▶ _Supplied records_:
(begin)

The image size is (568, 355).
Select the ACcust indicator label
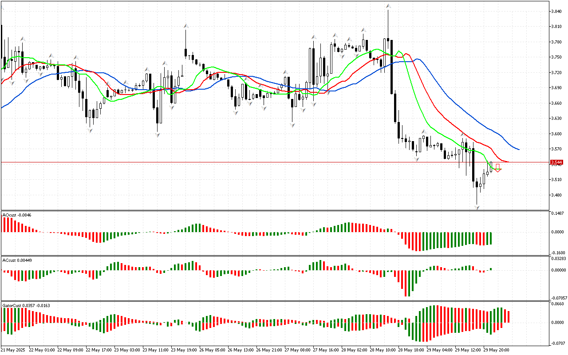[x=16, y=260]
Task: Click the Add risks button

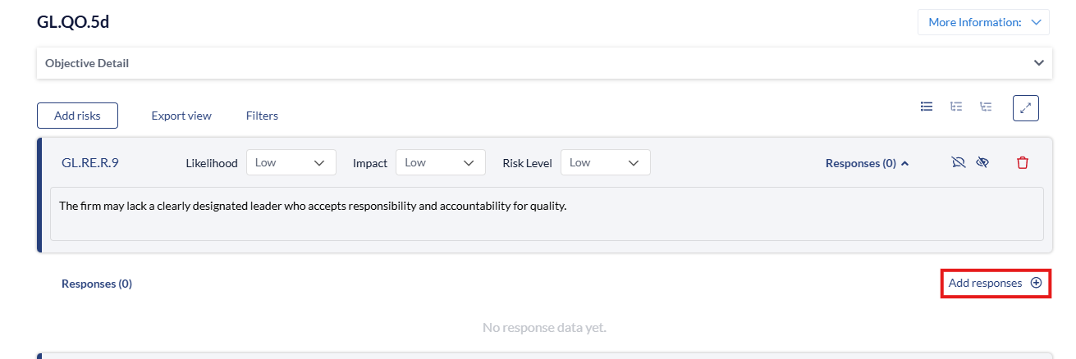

(end)
(begin)

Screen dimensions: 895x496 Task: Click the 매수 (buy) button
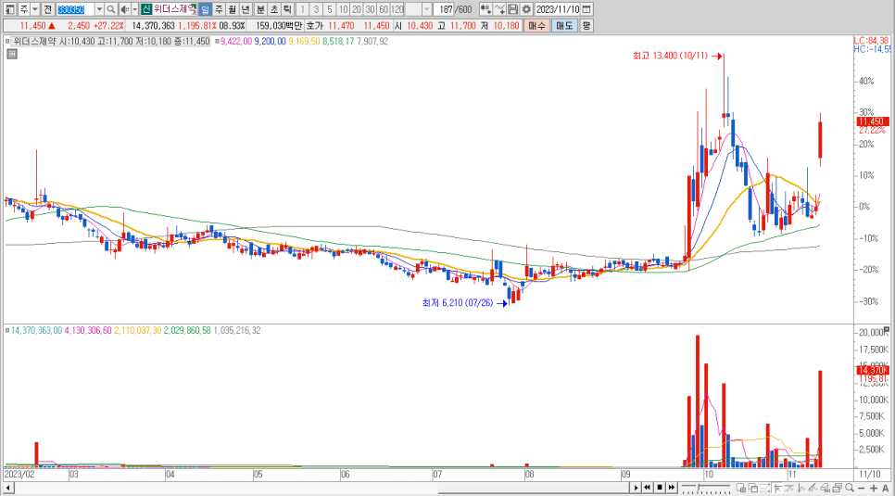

(end)
(begin)

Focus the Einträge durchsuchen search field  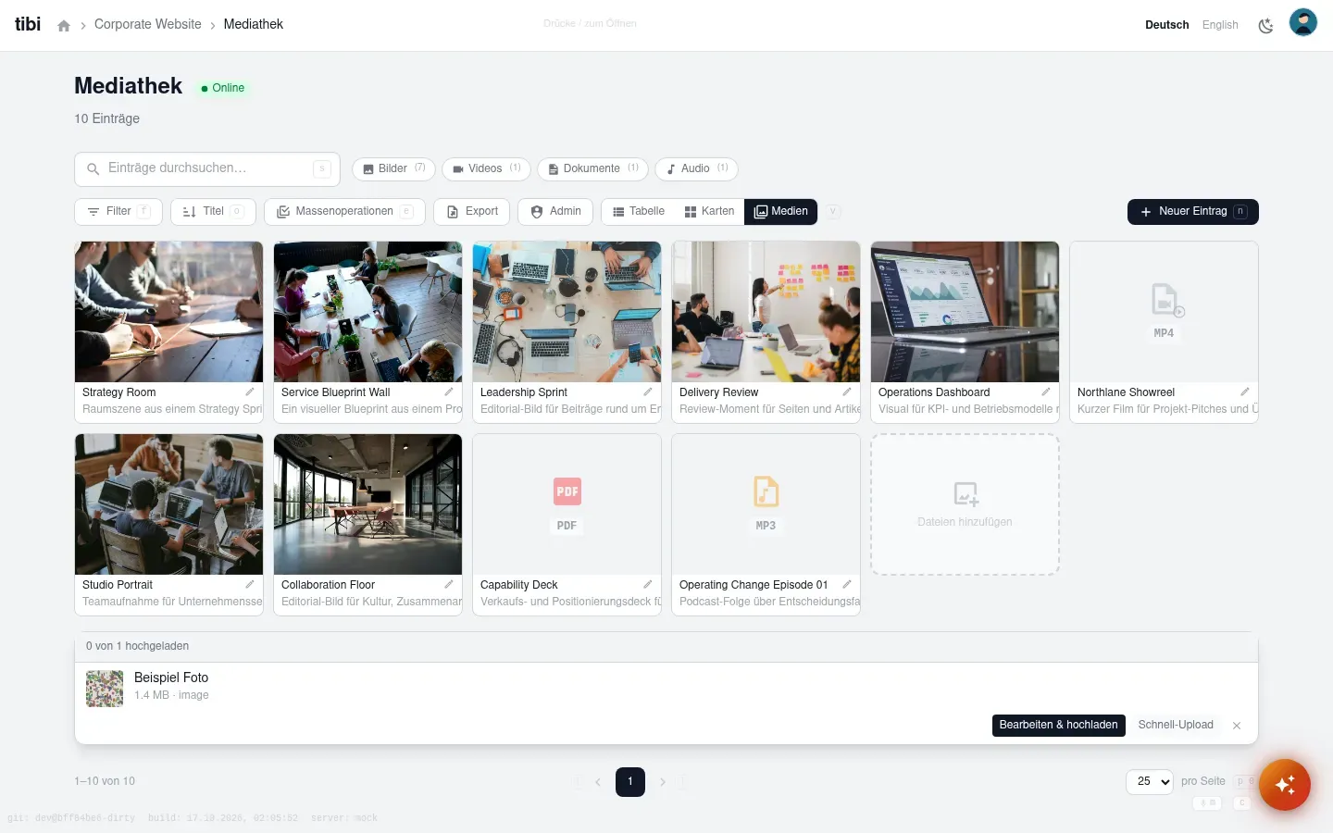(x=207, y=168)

(end)

▶ _Brief_: Copy out the lines of the records word for word, beginning with the line containing "The image size is (568, 355)." and ending with the line containing "Task: Click the Add risks button", with both of those lines included. Omit the pictures.

▶ _Task answer_:
The image size is (568, 355).
Select the ACcust indicator label
[x=16, y=260]
Task: Click the Add risks button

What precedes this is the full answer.